Niektórzy pracodawcy wypłacajom dojeżdżającym do pracy na rowerze dodatek do pensji. fotolia.com/ fot. Sergii Mostovyi/ royalty free
Deszcz czy słońce
Można zatem zakładać, że w kraju, w którym niemal wszyscy mieszkańcy jeżdżą na rowerze do pracy i szkoły, pogoda musi być nieskazitelna każdego dnia. Tymczasem Niderlandy słyną ze swojej zmiennej, często deszczowej i ponurej aury, a mieszkańcy i tak chętnie wybierają jednoślad zamiast samochodu. Dlaczego? Odpowiedź jest prosta: bo mają lepsze drogi.
Napoleońskie ulice
Kiedy Bonaparte podbił kraj tulipanów, od razu postanowił zainwestować w nowoczesne budownictwo. Jego celem było stworzenie ulic, które umożliwiłyby łatwy transport dla wszystkich mieszkańców. Napoleon stracił władzę w momencie odzyskania niepodległości przez Niderlandy, ale jego drogi zostały i trzeba było je odpowiednio zagospodarować.
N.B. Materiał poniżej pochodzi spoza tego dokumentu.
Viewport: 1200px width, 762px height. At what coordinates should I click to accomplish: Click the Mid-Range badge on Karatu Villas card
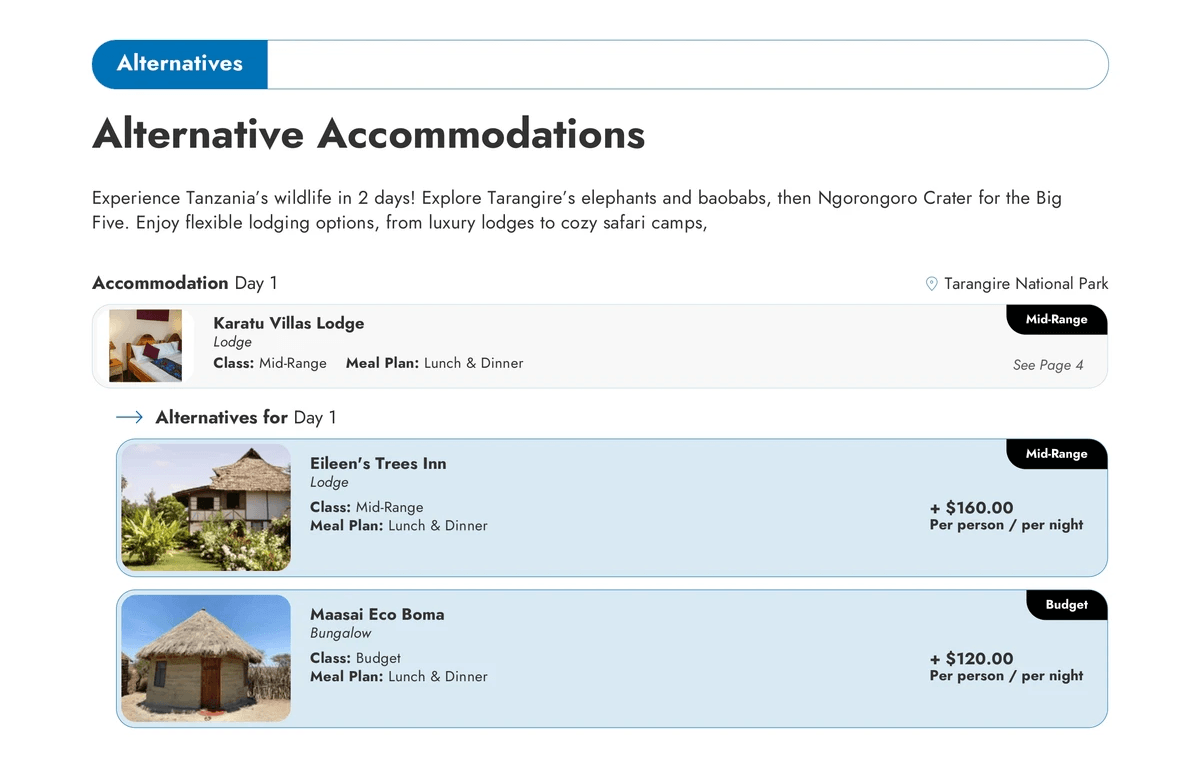[1056, 320]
Pod koniec XIX wieku postanowiono, że z powodu problemów finansowych część zbudowanych ulic będzie wyłożona tanią, czerwoną cegłą. Zakładano, że pas jezdni nie będzie różnił się od reszty drogi. Będzie służył zarówno pieszym, jak i pierwszym samochodom.
Kiedy rozpoczęła się moda na jazdę na rowerze, zdecydowano, że będzie to specjalnie wydzielona część przeznaczona tylko dla kierowców jednośladów. Okazało się, że pierwszych ścieżek rowerowych było w kraju naprawdę wiele.

Miłość, która przetrwała wojnę
Chwilą kryzysu okazała się II wojna światowa. To właśnie wtedy okupanci III Rzeszy skonfiskowali dużą część pojazdów na rzecz armii. Mieszkańcy dotkliwie odczuli stratę swojej własności, co do dzisiaj wypominają swoim zagranicznym sąsiadom. Istnieje sarkastyczne powiedzenie, które umożliwia im spuentowanie kłótni z Niemcem słowami ,,oddaj mi najpierw rower!”.
Można było przypuszczać, że po zakończeniu wojny i nowej modzie na środki transportu, Niderlandczycy nie wrócą do starych, dobrych jednośladów. Tymczasem mieszkańcy postanowili zapomnieć o swoich poprzednich stratach i kupowali nowe rowery. Okazało się, że popularność pojazdu – zamiast maleć – wzrastała ze zdwojoną siłą.
Miłość w obecnym wydaniu
Niderlandy są jedynym krajem na świecie, który posiada więcej rowerów niż ludzi. Obliczono także, że dzięki ruchowi wywołanemu jazdą jednośladem, kraj oszczędził już 19 mln euro na opiece zdrowotnej.
Uwielbienie do jazdy tym środkiem transportu zdaje się cały czas rosnąć. Każdy, kto przeprowadza się do kraju tulipanów, prędzej czy później zdaje sobie sprawę, że musi zainwestować w rower. Jeżeli tego nie zrobi, to straci nie tylko pod względem czasowym (zakorkowane ulice są zmorą wszystkich kierowców), ale także będzie źle oceniany przez rodowitych mieszkańców.